Boomkat Product Review:
Awesome, raw-as-it-gets industrial electro-punk from ‘80s Lima, Peru, mostly sluiced from hen’s teeth tape demos and unpublished archives and issued for the first time - RIYL Liaisons Dangereuses, Liquid G, From Nursery To Misery
A spunky demonstration of how far the industrial dance virus spread by the mid ‘80s, ‘Síntomas de techno - Ondas electrónicas subterráneas desde Perú (1985-1991)’ outlines its energising effect on a small group of bands beyond the usual hot spots. It’s yet another ear-opening volley from Lima’s Buh Records, whose compiler Luis Alvarado states that “Many of the recordings included here are extracted from demos with limited circulation, practically impossible to find,” yet their grasp of extreme sounds via locally sourced electronics means they’re “an unavoidable reference for any historical account of techno and industrial music in Latin America.” No doubt we can draw acute aesthetic links between their use of Spanish language vox and Liaisons Dangereuses’ industrial-EBM templates, and while they’re all understandably much rawer in construction, they make up for polish with lots of spit and sweat and sizzling Latin rhythms.

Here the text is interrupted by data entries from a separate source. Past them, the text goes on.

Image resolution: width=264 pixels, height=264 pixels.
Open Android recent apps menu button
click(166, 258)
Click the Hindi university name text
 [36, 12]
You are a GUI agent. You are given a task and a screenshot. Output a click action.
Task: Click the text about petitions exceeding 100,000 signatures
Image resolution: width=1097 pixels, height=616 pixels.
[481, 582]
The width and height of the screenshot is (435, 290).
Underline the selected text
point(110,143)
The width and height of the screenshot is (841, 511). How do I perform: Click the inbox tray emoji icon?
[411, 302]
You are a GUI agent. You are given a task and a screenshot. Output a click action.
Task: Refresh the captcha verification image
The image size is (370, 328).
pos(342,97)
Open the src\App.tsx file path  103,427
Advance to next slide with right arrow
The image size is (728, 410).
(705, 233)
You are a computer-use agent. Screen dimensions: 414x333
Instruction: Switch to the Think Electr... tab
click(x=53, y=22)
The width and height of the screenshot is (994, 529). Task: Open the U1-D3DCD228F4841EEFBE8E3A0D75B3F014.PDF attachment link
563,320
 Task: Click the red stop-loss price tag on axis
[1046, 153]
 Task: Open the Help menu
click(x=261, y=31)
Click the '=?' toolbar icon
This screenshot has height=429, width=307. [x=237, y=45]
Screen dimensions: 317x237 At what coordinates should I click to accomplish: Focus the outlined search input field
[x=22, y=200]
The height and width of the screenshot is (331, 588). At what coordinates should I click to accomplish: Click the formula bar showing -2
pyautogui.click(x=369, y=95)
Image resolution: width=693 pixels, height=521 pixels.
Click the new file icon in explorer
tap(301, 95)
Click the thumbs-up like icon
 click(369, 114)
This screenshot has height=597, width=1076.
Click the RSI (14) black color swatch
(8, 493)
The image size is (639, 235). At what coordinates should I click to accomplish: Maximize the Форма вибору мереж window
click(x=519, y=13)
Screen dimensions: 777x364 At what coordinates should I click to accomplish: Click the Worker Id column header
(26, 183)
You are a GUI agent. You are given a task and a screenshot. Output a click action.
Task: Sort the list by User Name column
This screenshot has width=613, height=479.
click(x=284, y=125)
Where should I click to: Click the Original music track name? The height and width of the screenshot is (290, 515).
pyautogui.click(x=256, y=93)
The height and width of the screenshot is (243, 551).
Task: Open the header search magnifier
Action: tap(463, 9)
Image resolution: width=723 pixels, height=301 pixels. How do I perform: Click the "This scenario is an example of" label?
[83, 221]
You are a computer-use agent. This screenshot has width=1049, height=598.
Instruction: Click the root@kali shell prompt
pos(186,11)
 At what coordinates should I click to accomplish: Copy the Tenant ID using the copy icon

Disidentes’ ‘Martillo’ (1988) is a strong case in point, all wiry punk step distinguished by its sinewy Latin percussion, while Paisaje Electrónico’s X2’ (1986) splits the difference between psychedelic cumbia and punk with its wavey melody. However many could be mistaken for European provenance, as with the Liquid G-alike darkwave EBM grind of ‘No Nunca’ (1989) by T de Cobra, and the gothic punk of Cuerpos del Deseo, and the influence of melodramatic early ‘80s Depeche Mode looms large on Reacción’s ‘Y de aquí no me voy’, even if DM had moved on by then. If we’re playing favourites though, listen out for the clearly New Order-inspired lead on ‘A dónde’ by El Sueño de Ali, and the outstanding, recorded-in-a-wet-cardboard-box sound of Círculo Interior’s two rockets.